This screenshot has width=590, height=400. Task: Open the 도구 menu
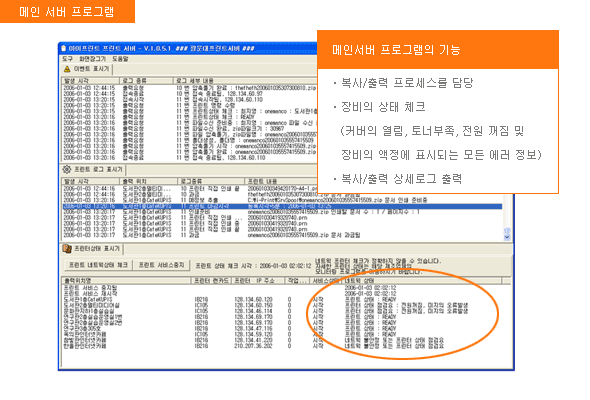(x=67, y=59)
==
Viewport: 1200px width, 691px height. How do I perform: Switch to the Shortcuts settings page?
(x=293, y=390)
...
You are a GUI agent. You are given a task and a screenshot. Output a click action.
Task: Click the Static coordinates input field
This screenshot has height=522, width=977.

▶ _Work required_: In the listing above, find the line with "Task: Click the" and the line with "This screenshot has height=522, width=977."; set down exactly those two lines and every line between them, nothing more.

▶ _Solution for this exercise_:
Task: Click the Static coordinates input field
This screenshot has height=522, width=977.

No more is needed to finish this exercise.